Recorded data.
•••••

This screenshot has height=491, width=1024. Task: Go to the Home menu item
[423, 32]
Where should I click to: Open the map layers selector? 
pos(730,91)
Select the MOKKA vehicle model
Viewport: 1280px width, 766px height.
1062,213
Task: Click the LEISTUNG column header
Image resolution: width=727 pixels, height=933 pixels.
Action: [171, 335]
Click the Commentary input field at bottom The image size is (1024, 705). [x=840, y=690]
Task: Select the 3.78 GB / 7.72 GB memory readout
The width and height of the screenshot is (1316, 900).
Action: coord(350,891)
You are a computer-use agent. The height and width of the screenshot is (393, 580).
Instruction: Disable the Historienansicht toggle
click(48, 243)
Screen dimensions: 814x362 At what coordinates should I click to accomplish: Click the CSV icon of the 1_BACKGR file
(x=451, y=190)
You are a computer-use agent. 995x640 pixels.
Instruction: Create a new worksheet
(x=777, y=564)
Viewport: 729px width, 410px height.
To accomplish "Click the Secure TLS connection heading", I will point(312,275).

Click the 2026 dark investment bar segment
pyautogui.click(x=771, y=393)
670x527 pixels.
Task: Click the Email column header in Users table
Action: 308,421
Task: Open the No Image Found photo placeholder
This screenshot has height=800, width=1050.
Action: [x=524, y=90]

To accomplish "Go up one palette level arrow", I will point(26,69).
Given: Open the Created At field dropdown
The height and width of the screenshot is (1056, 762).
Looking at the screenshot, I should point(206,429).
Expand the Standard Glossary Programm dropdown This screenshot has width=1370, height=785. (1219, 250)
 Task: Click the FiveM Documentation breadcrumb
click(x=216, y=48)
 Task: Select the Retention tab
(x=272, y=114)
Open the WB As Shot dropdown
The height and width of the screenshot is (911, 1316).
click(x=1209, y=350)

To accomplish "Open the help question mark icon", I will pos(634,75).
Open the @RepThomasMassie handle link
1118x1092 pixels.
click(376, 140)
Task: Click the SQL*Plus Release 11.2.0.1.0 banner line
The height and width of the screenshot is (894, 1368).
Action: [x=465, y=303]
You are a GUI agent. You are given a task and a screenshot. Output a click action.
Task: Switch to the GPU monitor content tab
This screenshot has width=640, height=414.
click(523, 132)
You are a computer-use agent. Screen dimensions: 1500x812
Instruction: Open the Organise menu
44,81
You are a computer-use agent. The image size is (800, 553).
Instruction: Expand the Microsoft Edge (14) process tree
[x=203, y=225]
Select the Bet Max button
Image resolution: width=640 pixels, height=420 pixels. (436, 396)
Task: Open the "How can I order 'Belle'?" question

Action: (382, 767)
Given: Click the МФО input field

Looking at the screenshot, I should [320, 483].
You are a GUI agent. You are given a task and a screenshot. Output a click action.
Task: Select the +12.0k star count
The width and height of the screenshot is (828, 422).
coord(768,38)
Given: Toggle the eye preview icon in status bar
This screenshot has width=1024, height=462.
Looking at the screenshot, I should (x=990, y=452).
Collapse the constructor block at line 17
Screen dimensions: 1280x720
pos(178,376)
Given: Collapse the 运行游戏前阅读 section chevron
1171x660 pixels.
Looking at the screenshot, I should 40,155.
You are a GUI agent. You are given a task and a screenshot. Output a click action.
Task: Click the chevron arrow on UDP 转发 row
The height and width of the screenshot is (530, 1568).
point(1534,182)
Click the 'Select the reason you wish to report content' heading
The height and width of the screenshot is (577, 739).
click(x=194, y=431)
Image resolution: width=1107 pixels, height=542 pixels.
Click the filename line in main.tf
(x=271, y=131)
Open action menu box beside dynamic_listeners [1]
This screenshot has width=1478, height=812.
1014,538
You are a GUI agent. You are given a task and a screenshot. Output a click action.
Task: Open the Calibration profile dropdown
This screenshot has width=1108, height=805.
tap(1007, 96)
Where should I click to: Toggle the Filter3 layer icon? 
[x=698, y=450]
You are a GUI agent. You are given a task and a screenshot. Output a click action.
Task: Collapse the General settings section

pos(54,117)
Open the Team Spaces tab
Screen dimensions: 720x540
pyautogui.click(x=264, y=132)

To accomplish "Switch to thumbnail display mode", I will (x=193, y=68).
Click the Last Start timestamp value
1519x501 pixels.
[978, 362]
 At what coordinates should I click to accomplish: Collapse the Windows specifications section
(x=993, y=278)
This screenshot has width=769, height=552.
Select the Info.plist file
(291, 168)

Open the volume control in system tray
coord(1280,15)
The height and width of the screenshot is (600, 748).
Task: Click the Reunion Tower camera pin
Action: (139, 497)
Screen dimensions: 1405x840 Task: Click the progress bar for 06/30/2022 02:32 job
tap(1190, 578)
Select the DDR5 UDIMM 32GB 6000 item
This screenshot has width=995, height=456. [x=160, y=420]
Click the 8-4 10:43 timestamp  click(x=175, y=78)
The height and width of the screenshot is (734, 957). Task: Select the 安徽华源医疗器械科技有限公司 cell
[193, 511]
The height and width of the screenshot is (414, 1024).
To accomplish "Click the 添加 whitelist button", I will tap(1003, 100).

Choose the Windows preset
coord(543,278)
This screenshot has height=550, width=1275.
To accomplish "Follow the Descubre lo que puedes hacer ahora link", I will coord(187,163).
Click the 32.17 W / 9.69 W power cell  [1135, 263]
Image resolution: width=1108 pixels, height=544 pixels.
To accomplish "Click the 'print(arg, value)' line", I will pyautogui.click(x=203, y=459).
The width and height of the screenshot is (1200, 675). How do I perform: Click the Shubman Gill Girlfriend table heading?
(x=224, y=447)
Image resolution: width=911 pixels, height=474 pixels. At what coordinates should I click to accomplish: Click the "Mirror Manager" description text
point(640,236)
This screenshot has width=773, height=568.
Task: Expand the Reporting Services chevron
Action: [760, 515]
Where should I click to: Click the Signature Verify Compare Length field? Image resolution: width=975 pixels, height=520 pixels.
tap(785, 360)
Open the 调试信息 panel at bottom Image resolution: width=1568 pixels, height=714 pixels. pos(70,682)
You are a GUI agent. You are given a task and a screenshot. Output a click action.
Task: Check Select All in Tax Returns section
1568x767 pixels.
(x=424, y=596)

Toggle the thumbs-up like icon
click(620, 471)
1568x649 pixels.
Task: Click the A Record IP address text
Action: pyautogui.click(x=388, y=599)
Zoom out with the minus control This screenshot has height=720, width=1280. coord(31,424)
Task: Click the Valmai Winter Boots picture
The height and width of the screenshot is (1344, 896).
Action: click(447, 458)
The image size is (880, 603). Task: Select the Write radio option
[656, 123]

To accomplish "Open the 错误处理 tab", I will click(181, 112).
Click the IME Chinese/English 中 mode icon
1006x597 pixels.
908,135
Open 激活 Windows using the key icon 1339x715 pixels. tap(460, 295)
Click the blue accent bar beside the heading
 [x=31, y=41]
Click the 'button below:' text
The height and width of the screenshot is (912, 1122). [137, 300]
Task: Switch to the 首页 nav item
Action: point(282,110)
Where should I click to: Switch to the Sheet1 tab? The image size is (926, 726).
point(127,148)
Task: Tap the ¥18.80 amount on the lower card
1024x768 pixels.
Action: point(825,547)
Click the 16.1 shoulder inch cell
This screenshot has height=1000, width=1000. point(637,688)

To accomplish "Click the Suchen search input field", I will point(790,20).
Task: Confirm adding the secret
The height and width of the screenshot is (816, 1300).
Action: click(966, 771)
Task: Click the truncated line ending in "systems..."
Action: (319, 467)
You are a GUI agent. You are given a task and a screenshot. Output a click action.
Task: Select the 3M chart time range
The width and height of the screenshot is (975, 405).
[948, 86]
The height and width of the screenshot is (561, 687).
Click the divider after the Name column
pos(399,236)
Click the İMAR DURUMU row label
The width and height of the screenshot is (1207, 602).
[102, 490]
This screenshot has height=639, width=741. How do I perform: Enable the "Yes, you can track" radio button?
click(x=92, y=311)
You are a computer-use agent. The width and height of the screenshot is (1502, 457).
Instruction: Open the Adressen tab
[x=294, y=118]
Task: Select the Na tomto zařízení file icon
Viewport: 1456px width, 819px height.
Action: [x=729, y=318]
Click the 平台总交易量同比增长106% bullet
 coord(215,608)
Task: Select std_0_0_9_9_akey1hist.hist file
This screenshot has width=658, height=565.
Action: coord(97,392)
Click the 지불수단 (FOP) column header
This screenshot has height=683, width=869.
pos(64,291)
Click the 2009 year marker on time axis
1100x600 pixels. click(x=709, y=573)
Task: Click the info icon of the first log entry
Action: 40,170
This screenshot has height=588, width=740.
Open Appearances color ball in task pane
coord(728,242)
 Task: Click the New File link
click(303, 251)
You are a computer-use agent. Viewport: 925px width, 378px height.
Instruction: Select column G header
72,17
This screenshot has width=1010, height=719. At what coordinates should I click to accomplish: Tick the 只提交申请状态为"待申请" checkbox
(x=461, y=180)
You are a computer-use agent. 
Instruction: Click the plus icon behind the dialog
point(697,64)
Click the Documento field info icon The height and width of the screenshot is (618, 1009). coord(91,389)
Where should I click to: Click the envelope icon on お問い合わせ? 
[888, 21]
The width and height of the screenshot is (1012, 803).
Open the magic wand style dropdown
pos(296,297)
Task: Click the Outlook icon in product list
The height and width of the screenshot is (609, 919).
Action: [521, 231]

•••••

TASK INSTRUCTIONS.
Look above for the line containing "Task: Confirm adding the secret" and the line containing "The height and width of the screenshot is (561, 687).". Transcribe both, with the lines between them, exactly.

RESULT OF THE TASK.
Task: Confirm adding the secret
The height and width of the screenshot is (816, 1300).
Action: click(966, 771)
Task: Click the truncated line ending in "systems..."
Action: (319, 467)
You are a GUI agent. You are given a task and a screenshot. Output a click action.
Task: Select the 3M chart time range
The width and height of the screenshot is (975, 405).
[948, 86]
The height and width of the screenshot is (561, 687).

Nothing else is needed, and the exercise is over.